Por que deletou as mensagens?

Porque seis meses depois de deixar a força-tarefa eu iria me aposentar e não queria manter qualquer ligação com o que vinham conversando. Não seria correto eu ter esse acesso ao que estavam fazendo.

Sergio Moro tem dito que, mesmo que as mensagens sejam verdadeiras, não há qualquer ato ilegal apresentado nas reportagens. O senhor concorda com ele?

São fofocas divulgadas, mostrando pessoas que estão num ambiente informal falando muitas vezes bobagem. Nada do que eu tenha visto era ilegal. Mas repito que não leio mais. É importante que se entenda que, em uma investigação, você tem diversas leis, e essas leis podem ser interpretadas. Sempre fizemos uma investigação dentro do possível, e sempre referendada pelos tribunais.

Em um dos vazamentos, surgiu uma conversa do então juiz federal Sergio Moro pedindo para o senhor enviar uma nota à imprensa apontando as contradições no depoimento de Lula…

Não digo que houve nem que não houve esse fato, não vou dar autenticidade a esses vazamentos criminosos, como falei.

Seria correto esse pedido de Moro?

O que precisa ficar claro é que, no Brasil, não existe essa relação impessoal do juiz.

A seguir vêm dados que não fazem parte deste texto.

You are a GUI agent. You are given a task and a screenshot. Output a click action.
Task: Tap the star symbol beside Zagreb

Partes conversam com o juiz e ele tem o poder de produzir provas e pedir diligências. Se eventualmente ele [Moro] faz um desabafo, e é natural que em cinco anos haja algum tipo de desabafo, por causa dos absurdos que nós enfrentamos nessas investigações, qual a ilegalidade? Se em cinco anos, é tudo o que eles [Intercept] têm, eu pergunto onde está provada a parcialidade do juiz? Sem contar que não há influência do poder Judiciário sobre a opinião do ministério público e muitas vezes ele indeferiu pedidos que nós fizemos, e os vazamentos mostram isso.

A Lava Jato contava com a imprensa em sua estratégia para ganhar força e se consolidar?

A nossa estratégia era se comunicar. Nossa intenção era colocar ao público todos os fatos, nada mais que isso. Agora, assim como os jornalistas têm suas fontes, as fontes também têm seus contatos, isso não é irregular e não merece nenhum tipo de advertência. O fato de um procurador falar com os jornalistas é da natureza das coisas.